For most of my childhood I was confused about direction. I just didn’t see where North was, no matter how hard I looked. I was constantly turned around, never knew which direction to go to find the car in a parking lot and was utterly flabbergasted when my brother would, without hesitation, point North when prompted. It didn’t concern me much, what eight-year-old really needs to know where North is? On a walk to the beach, I found myself standing at the edge of the jagged cliffs overlooking the sea, my face turned towards the setting sun and suddenly everything spun into place. To my right lay the drama and high society of La Jolla and to my left the drinking and mayhem of the beach scene and boardwalk. Behind me the entire country buzzed and hummed, steadily growing darker as we moved away from the sun. The compass slammed down on top of this picture, an arrow pointing towards money and for the first time I knew where I was in a way I never had before.

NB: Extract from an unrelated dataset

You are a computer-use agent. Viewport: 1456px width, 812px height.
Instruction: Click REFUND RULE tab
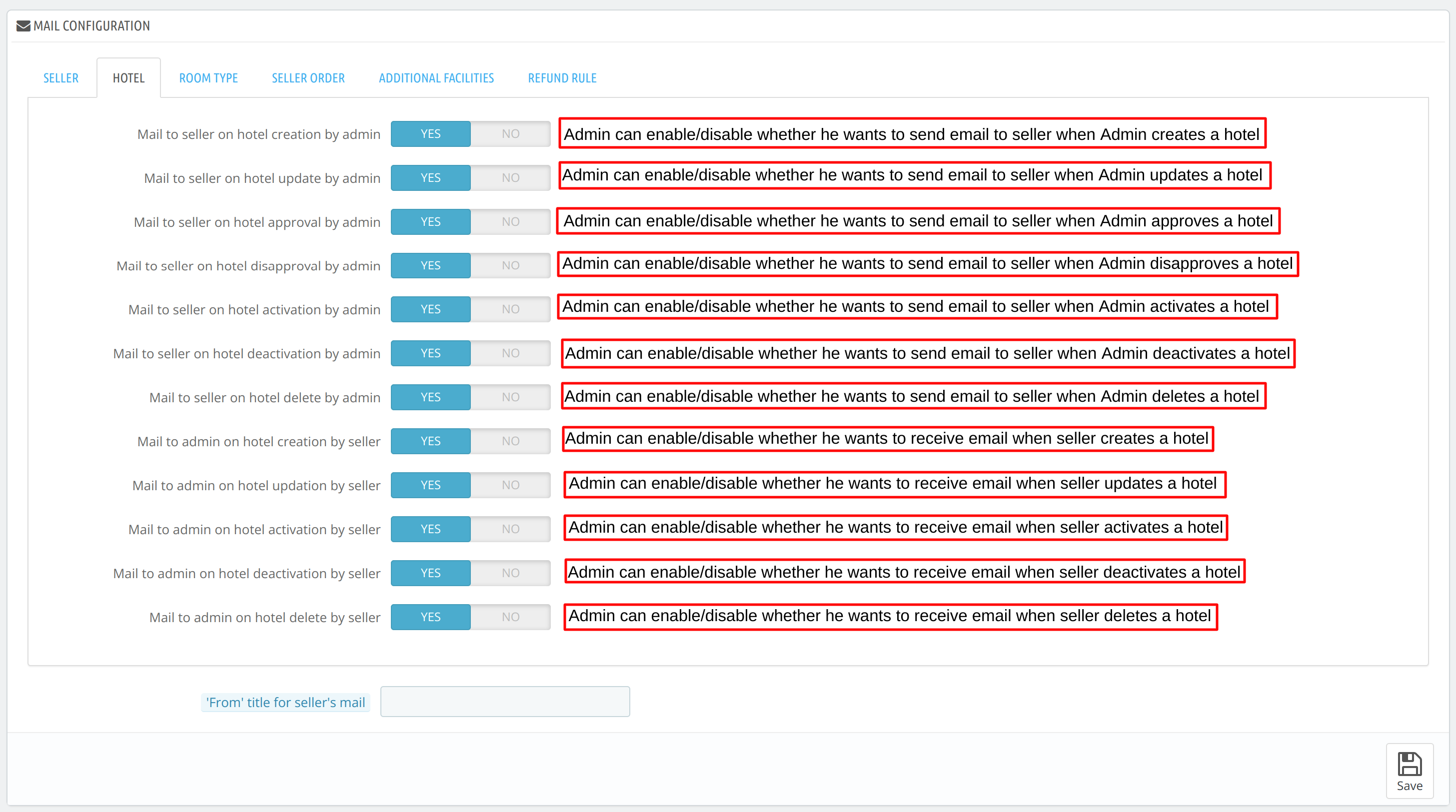click(562, 77)
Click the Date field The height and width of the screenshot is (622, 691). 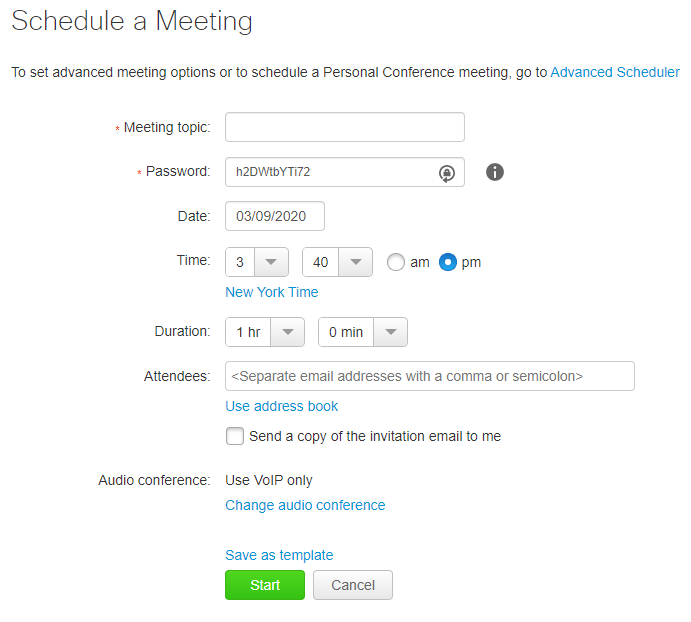coord(275,216)
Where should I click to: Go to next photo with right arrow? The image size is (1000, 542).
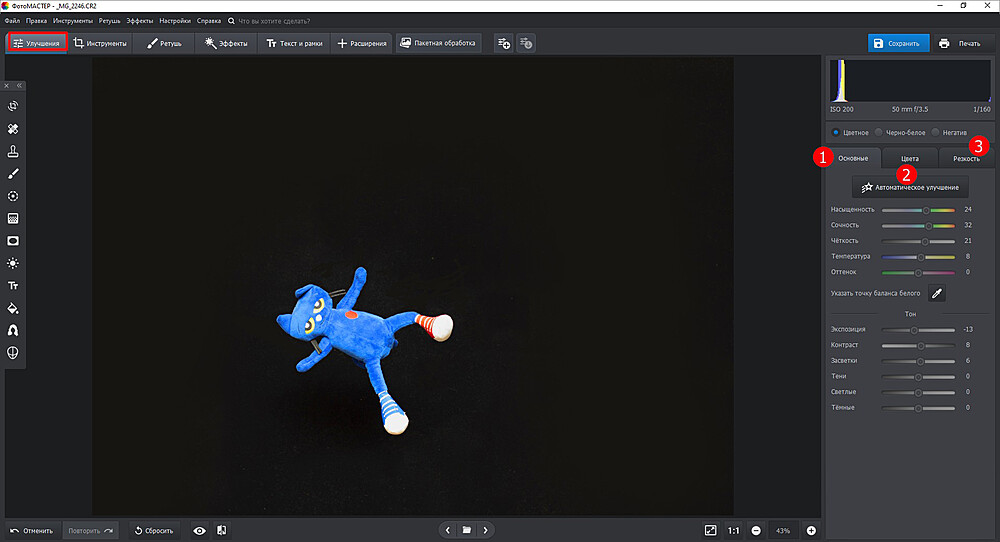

Living my whole life on the cusp of the Pacific, your compass cannot help but point West. For me, orientation isn’t North; rather it’s the cool salty waters of the powerful Pacific. I always know where I am now as long as you can point me in the direction of the ocean. This was a problem for me during my time at school in England. It was hard enough that the country was surrounded by ocean (and yes, they all are, but England is small) but the River Thames had the audacity of snaking through London, throwing me off every time I popped up from the Underground and tried to figure out which way to go. It didn’t matter how many times I’d close my eyes and picture myself on the cliff, I wasn’t going to get it.
But the West keeps pulling me in with the insistence of “home.” We talk of moving away from this town, but I am so in love with the dizzying rush of salty spray against my skin, the sun on my face, the moon rising at my back. I can’t imagine a world where the sun comes up over water. Even when we talk of where we would live other than here, it’s in a state kissing the Pacific.
My daughter has reminded me of why I live here. Why I love the ocean even though I have neglected it over the years. With her toes on the edge of the waves and her screams of delight as her feet sink into sand I am reminded of the greatest love affair I have ever known. I caress the word, turning it over in my mouth, letting it spill ever so softly off my lips and as I whisper “home” my heart is full.